Running an External Zeppelin Instance using S3 Backed Notebooks with Spark on Amazon EMR
Dominic Murphy is an Enterprise Solution Architect with Amazon Web Services
Apache Zeppelin is an open source GUI which creates interactive and collaborative notebooks for data exploration using Spark. You can use Scala, Python, SQL (using Spark SQL), or HiveQL to manipulate data and quickly visualize results. Zeppelin notebooks can be shared among several users, and visualizations can be published to external dashboards. Zeppelin uses the Spark settings on your cluster and can utilize Spark’s dynamic allocation of executors to let YARN estimate the optimal resource consumption.
With the 4.1.0 release, Amazon EMR introduced Zeppelin as an application that could be installed on an EMR cluster during set up. Zeppelin is installed on the master node of the EMR cluster and creates a Spark Context to run interactive Spark jobs on the EMR cluster where it’s installed. Also, Zeppelin notebooks are stored by default on the master node.
In this blog post, I will show you how to set up Zeppelin running “off-cluster” on a separate EC2 instance. You will be able to submit Spark jobs to an EMR cluster directly from your Zeppelin instance. By setting up Zeppelin off cluster, rather than on the master node of an EMR cluster, you will have the flexibility to choose which EMR cluster to submit jobs to, and can interact with your Zeppelin notebooks when your EMR cluster isn’t active. Finally, I will demonstrate how to store your Zeppelin notebooks on Amazon S3 for durable storage.
Make sure you have these resources before beginning the tutorial:
- AWS Command Line Interface installed
- An SSH client
- A key pair in the region where you’ll launch the Zeppelin instance
- An S3 bucket in same region to store your Zeppelin notebooks, and to transfer files from EMR to your Zeppelin instance
- IAM permissions to create S3 buckets, launch EC2 instances, and create EMR clusters
Create an EMR cluster
The first step is to set up an EMR cluster.
- On the Amazon EMR console, choose Create cluster.
- Choose Go to advanced options and enter the following options:
- Vendor: Amazon
- Release: emr-4.5.0
- Applications: Ensure that Hadoop 2.7.2, Hive 1.0.0, and Spark 1.6.1 are selected. Deselect Pig and Hue.
- In the Add steps section, for Step type, choose Custom JAR.
- Choose Configure and enter:
- JAR location: command-runner.jar
- Arguments: aws s3 cp /etc/hadoop/conf/ s3://<YOUR_S3_BUCKET>/hadoopconf –recursive
- Action on Failure: Continue
- Choose Add and add a second step by choosing Configure again.

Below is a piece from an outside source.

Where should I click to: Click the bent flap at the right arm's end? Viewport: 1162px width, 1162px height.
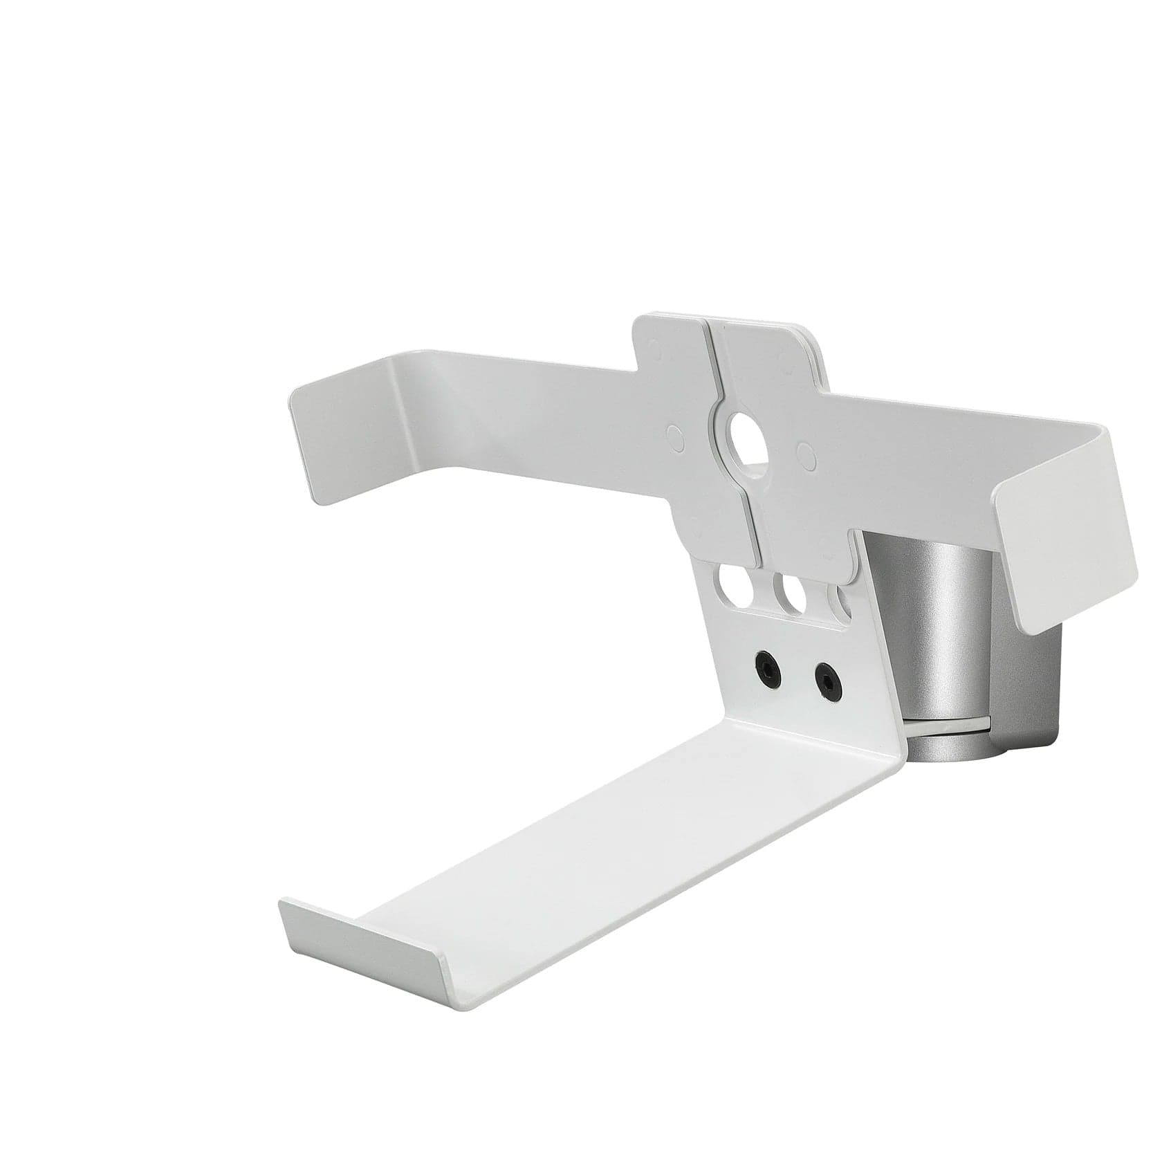click(x=1069, y=526)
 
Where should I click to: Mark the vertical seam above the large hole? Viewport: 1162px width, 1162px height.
click(x=709, y=367)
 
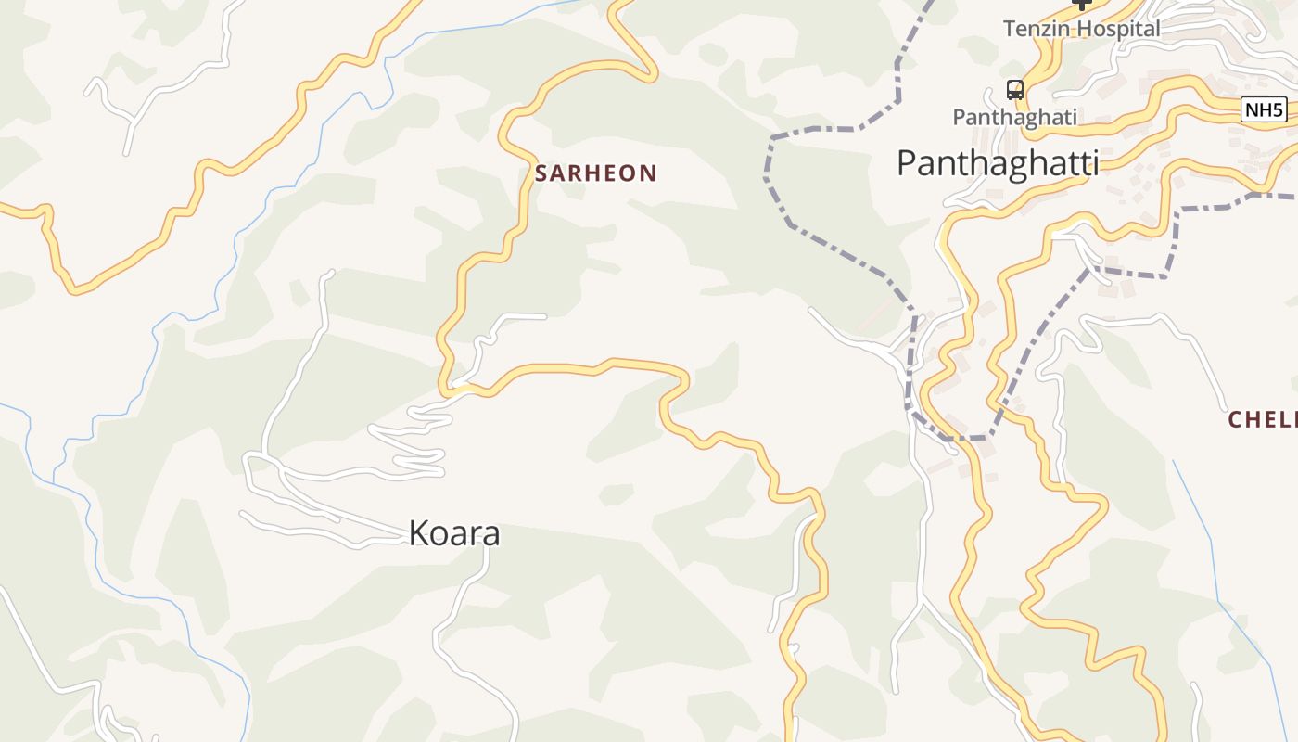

- JAR location: command-runner.jar
- Arguments: aws s3 cp /etc/hive/conf/hive-site.xml s3://<YOUR_S3_BUCKET>/hiveconf/hive-site.xml
- Action on failure: Continue
- Choose Add, Next.
- On the Hardware Configuration page, select your VPC and the subnet where you want to launch the cluster, keep the default selection of one master and two core nodes of m3.xlarge, and choose Next.
- On the General Options page, give your cluster a name (e.g., Spark-Cluster) and choose Next.
- On the Security Options page, for EC2 key pair, select a key pair. Keep all other settings at the default values and choose Create cluster.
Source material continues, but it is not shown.